GOAL OF THE EXERCISE. Copy out each record that follows exactly, and omit any picture you find.

----------

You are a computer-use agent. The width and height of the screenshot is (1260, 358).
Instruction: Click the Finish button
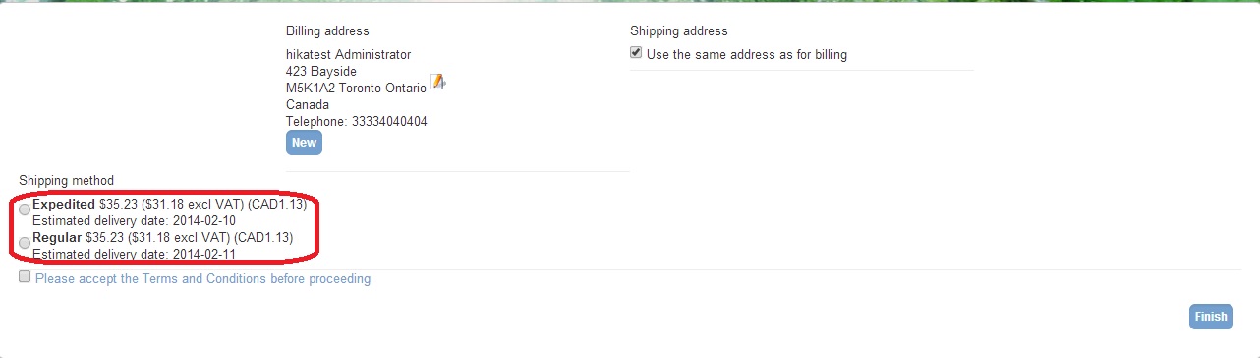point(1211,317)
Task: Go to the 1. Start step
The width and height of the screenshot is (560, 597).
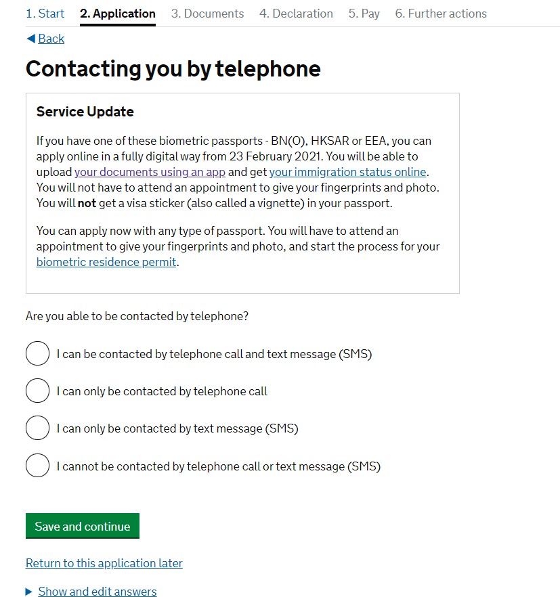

----------

PROBLEM SOLUTION.
You are a computer-use agent. The width and height of the screenshot is (1260, 358).
Instruction: Click the Finish button
point(1211,317)
Task: Go to the 1. Start step
The width and height of the screenshot is (560, 597).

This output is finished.